◆ **WORK TASK**:
Of all the lines in the records below, copy only those that contain the string "kemarin".

Stored data entries:
+++
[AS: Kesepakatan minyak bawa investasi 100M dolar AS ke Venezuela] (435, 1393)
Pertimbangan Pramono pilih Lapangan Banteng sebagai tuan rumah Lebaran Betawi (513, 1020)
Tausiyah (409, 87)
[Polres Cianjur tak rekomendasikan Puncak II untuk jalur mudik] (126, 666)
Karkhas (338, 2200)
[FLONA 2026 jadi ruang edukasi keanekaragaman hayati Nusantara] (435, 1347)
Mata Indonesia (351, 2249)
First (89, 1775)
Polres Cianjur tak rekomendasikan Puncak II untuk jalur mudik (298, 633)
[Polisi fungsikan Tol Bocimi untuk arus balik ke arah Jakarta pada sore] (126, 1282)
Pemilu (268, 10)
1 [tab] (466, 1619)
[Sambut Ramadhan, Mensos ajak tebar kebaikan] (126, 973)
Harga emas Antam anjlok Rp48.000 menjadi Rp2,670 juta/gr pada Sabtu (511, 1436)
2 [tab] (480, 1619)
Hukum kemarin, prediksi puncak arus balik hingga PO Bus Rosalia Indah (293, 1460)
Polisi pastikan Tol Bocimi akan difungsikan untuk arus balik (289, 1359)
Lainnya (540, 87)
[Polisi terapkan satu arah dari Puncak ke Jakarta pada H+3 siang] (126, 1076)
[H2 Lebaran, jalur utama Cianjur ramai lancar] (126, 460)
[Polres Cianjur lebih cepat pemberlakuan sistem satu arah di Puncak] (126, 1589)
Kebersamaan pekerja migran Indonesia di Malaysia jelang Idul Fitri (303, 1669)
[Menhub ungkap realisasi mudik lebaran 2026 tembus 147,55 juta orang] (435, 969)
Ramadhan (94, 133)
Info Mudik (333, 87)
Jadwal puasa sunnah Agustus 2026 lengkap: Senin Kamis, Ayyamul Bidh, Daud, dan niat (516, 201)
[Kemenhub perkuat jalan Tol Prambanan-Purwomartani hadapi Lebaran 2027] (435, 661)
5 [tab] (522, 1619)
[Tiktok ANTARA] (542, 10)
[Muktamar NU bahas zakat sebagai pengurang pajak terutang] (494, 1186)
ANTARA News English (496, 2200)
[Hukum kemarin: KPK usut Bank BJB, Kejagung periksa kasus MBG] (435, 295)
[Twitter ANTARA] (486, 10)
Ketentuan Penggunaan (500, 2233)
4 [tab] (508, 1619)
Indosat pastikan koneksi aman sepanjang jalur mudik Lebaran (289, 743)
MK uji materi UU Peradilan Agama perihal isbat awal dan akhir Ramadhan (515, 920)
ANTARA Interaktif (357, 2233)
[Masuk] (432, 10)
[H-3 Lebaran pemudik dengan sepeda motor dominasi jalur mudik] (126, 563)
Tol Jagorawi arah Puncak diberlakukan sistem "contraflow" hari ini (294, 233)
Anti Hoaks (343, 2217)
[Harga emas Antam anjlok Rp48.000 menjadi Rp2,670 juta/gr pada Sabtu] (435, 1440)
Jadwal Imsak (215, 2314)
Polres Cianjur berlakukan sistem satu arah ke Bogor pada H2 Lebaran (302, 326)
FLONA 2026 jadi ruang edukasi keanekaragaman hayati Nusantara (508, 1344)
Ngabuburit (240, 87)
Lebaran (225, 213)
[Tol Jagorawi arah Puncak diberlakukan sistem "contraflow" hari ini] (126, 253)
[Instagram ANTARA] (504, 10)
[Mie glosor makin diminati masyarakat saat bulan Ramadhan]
+++
◆ **RESULT BELOW**:
Hukum kemarin, prediksi puncak arus balik hingga PO Bus Rosalia Indah (293, 1460)
[Hukum kemarin: KPK usut Bank BJB, Kejagung periksa kasus MBG] (435, 295)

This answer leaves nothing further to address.